Text excerpt:
┌──

# 5d3 Left on manual sensor cleaning for 5 hours, possible Damage?



## kevsink (Sep 7, 2013)

Hi all, long term reader, first post. I blew the sensor clean for a job soon, and forgot to turn off the power to the camera returning the sensor to its original position. It was like this for 5 hours, in my bag I noticed a faint beeping, after locating the sound i switched it off normally. The body was noticeably hot to touch and the battery was flashing/low. The lens was mounted all the time. Are there any changes to the sensor other than the actual mirror going up while in cleaning? I am concerned about damage to the shutter mech. Thanks in advance.


----------



## Mt Spokane Photography (Sep 7, 2013)

There should be no issue. All manual sensor cleaning does is hold the mirror up while you clean it. Its possible that the mirror motor could be affected, but I'd doubt it. If there were a lot of current involved, the battery would not have lasted 5 hours.

If the mirror sticks or acts up, send it to Canon.

└──

What needs to be done:
Write the next reply in the forum thread about leaving a 5D3 in manual sensor cleaning mode for five hours. The material that follows is separate from the forum thread and has no connection to it.

Provided information:
┌──

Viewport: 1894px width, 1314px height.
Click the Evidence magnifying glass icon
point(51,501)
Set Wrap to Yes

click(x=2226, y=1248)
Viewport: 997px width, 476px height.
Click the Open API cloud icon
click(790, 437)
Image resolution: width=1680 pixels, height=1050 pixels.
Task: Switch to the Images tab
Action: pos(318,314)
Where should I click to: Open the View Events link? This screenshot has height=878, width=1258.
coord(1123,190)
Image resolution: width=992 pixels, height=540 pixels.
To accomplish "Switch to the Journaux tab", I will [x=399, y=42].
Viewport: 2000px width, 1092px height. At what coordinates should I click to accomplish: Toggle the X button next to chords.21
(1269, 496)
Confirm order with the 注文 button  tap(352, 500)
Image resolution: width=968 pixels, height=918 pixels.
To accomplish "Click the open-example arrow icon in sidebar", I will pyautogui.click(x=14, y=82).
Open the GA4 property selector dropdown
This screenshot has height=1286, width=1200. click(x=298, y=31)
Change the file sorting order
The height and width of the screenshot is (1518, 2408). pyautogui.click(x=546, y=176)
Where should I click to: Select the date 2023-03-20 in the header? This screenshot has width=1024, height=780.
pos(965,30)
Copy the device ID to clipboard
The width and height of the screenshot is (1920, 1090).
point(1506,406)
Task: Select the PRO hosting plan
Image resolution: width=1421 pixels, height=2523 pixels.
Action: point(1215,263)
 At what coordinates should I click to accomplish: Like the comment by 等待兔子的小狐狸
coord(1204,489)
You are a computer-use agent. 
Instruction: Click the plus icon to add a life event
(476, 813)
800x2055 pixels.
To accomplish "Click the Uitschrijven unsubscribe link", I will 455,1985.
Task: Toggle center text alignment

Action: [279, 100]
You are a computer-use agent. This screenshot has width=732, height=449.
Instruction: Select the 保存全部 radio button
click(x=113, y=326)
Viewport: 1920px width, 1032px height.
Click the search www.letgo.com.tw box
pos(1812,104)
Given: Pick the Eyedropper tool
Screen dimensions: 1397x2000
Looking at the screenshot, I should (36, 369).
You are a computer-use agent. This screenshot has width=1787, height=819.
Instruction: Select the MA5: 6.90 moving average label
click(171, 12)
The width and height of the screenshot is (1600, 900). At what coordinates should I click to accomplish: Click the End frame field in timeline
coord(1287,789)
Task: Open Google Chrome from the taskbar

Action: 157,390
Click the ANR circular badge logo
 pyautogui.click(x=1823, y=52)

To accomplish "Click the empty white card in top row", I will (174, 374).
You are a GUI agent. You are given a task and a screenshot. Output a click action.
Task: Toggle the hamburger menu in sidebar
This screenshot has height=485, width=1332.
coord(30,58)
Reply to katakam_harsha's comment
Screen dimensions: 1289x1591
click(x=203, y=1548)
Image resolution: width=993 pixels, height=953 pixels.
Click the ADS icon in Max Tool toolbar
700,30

└──

Answer for the task:
----------



## duydaniel (Sep 7, 2013)

Don't worry about it.
It is just like taking a very long exposure picture.
Back in the film day, people did 8 hrs exposure photo too.


----------



## RGF (Sep 15, 2013)

Mt Spokane Photography said:


> There should be no issue. All manual sensor cleaning does is hold the mirror up while you clean it. Its possible that the mirror motor could be affected, but I'd doubt it. If there were a lot of current involved, the battery would not have lasted 5 hours.
> 
> If the mirror sticks or acts up, send it to Canon.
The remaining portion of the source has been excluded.